Zahawi was appointed late Tuesday to replace Rishi Sunak, who resigned saying he could no longer support Johnson after a series of ethics scandals.
Education Secretary Michelle Donelan, who was also appointed on Tuesday following the resignation of her predecessor, announced her resignation Thursday morning.
Johnson has rejected clamors for his resignation, digging in his heels even as dozens of officials quit and previously loyal allies urge him to go after yet another scandal engulfed his leadership.
A group of Johnson’s most trusted Cabinet ministers visited him at his office in Downing Street Wednesday, telling him to stand down after losing the trust of his party. But Johnson instead opted to fight for his political career and fired one of the Cabinet officials, Michael Gove, British media reported.
It is rare for a prime minister to cling on to office in the face of this much pressure from his Cabinet colleagues. The Guardian’s frontpage on Thursday called him “Desperate, deluded.”
As of early Thursday, five Cabinet ministers had quit, including on Thursday Donelan and Northern Ireland Secretary Brandon Lewis who told Johnson in his resignation letter that "we are ... past the point of no return. I cannot sacrifice my personal integrity to defend things as they stand now.”
Some 40 junior government officials have also left amid a furor over Johnson's handling of sexual misconduct allegations against a senior official that was the latest in a long line of issues that have made Conservative lawmakers uncomfortable.

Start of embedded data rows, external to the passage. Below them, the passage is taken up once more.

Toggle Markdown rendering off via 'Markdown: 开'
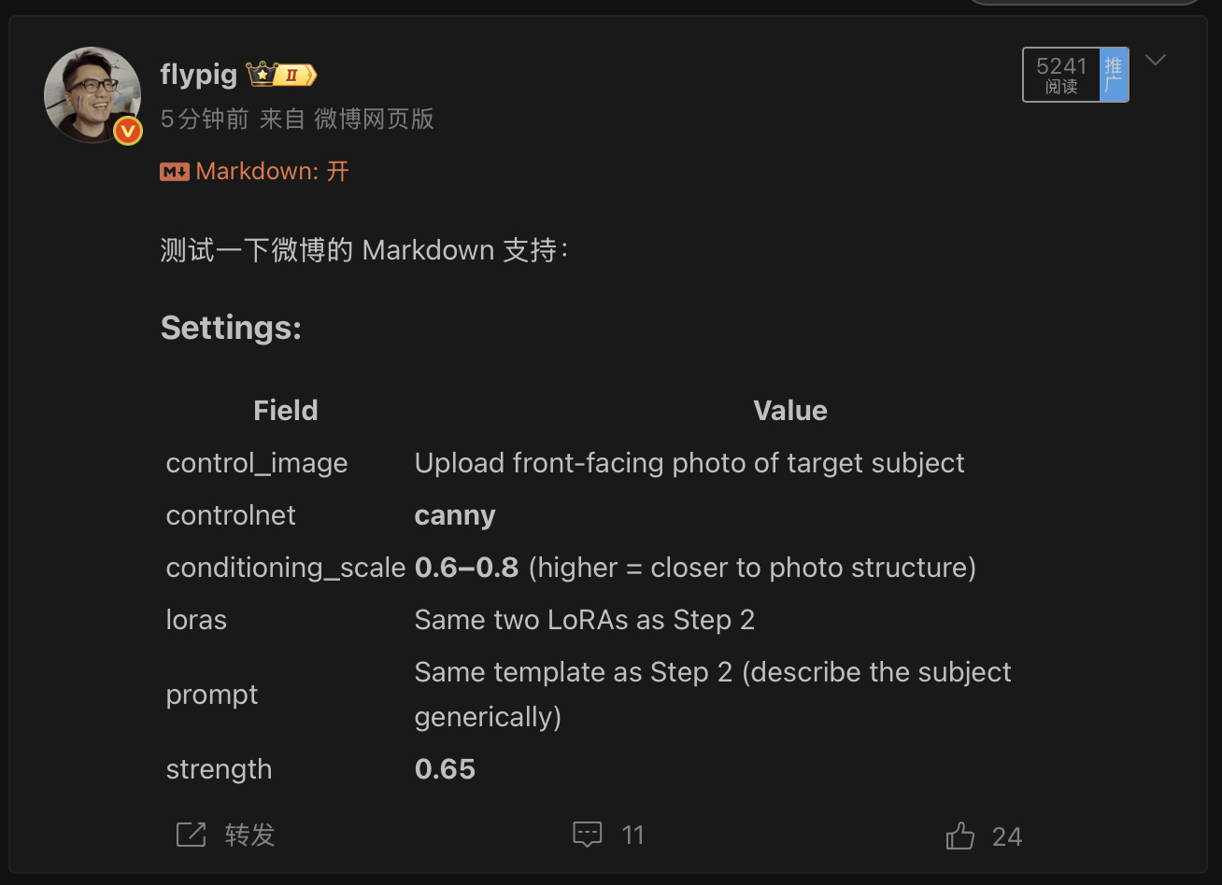Viewport: 1222px width, 885px height. [x=271, y=171]
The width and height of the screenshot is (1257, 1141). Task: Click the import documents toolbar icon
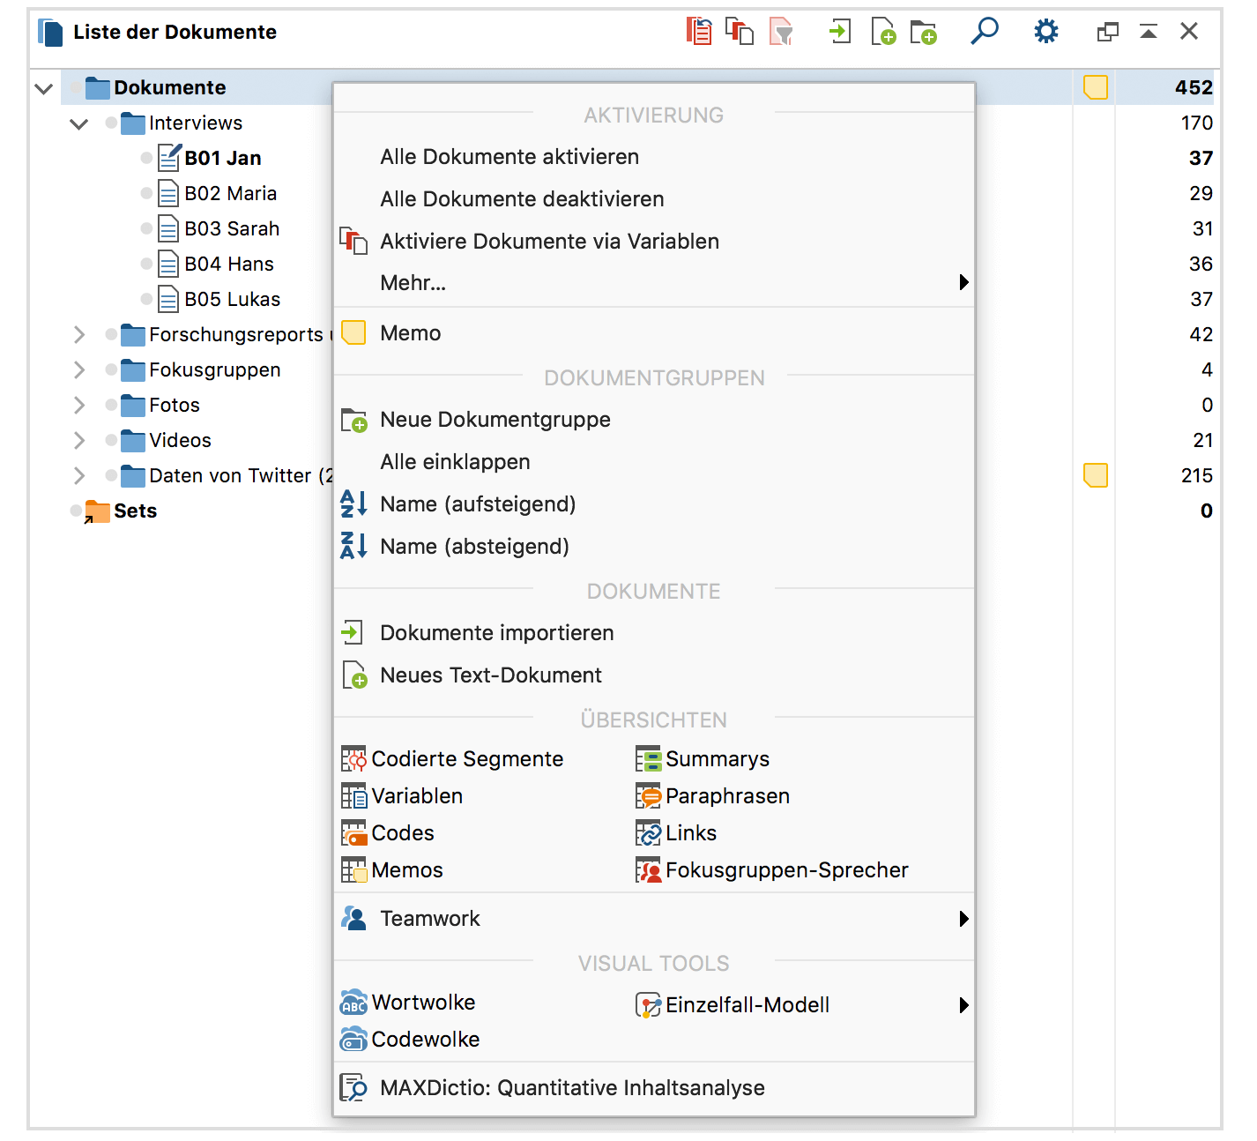[839, 33]
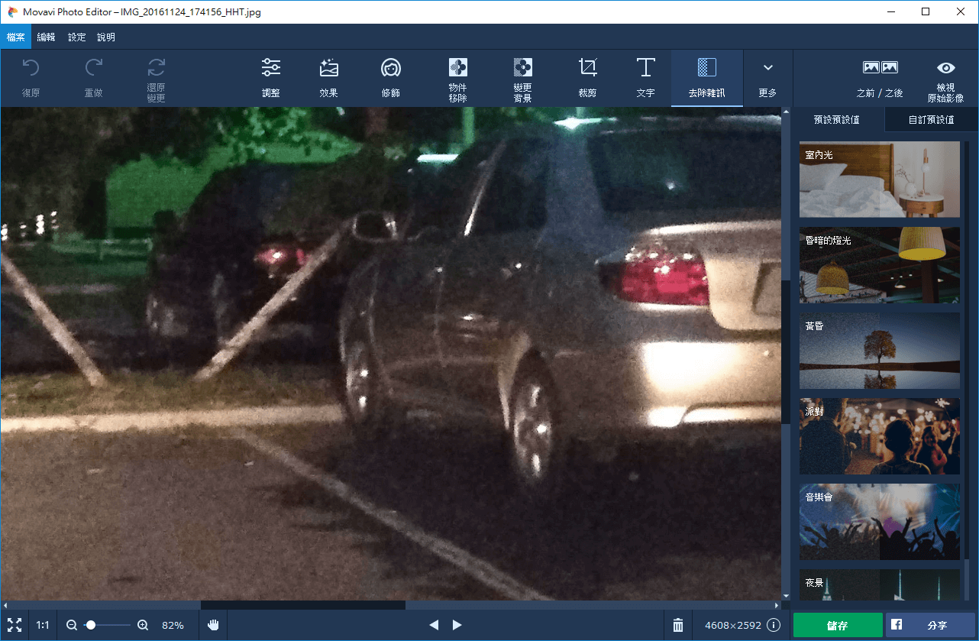Show image info next to 4608×2592
979x641 pixels.
tap(774, 625)
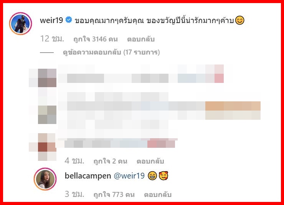Click the bellacampen username
Viewport: 284px width, 205px height.
(88, 176)
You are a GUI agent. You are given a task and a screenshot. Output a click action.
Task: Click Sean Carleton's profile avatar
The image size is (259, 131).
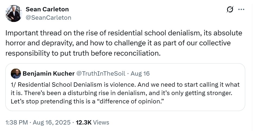point(13,14)
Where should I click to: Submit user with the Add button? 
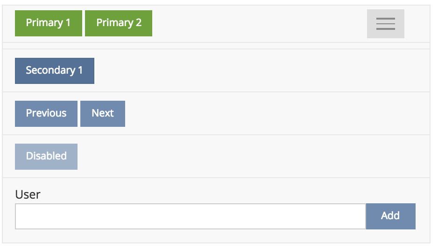390,216
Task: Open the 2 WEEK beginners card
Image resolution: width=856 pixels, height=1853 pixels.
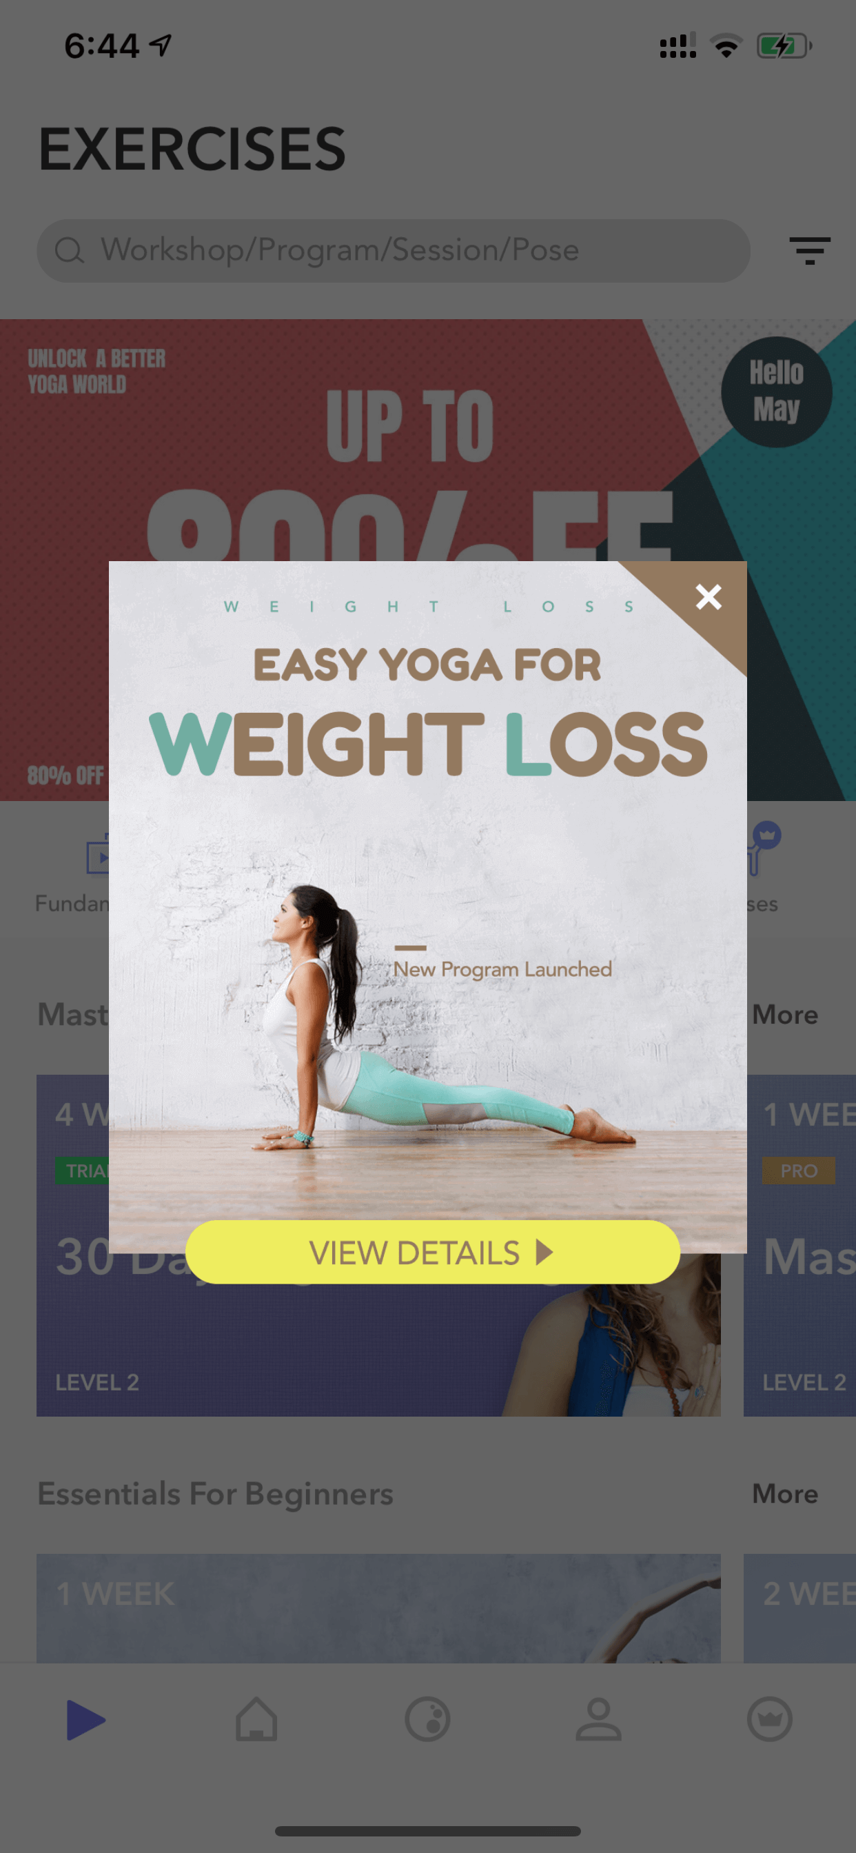Action: [800, 1608]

“He’s breached the trust that was put in him. He needs to recognize that he no longer has the moral authority to lead. And for him, it’s over,” Scottish National Party leader Ian Blackford told The Associated Press.
Johnson cannot continue because his government has not even got ministers to attend to regular Parliament business after so many resigned, Blackford added.
Johnson's future remains extremely uncertain. So far, most Cabinet officials have remained in their positions but a mass walkout by the Cabinet could force his hand if that leaves him unable to run a functioning government.
If Johnson still refuses to resign, the Conservatives could oust him by potentially triggering a new no-confidence vote.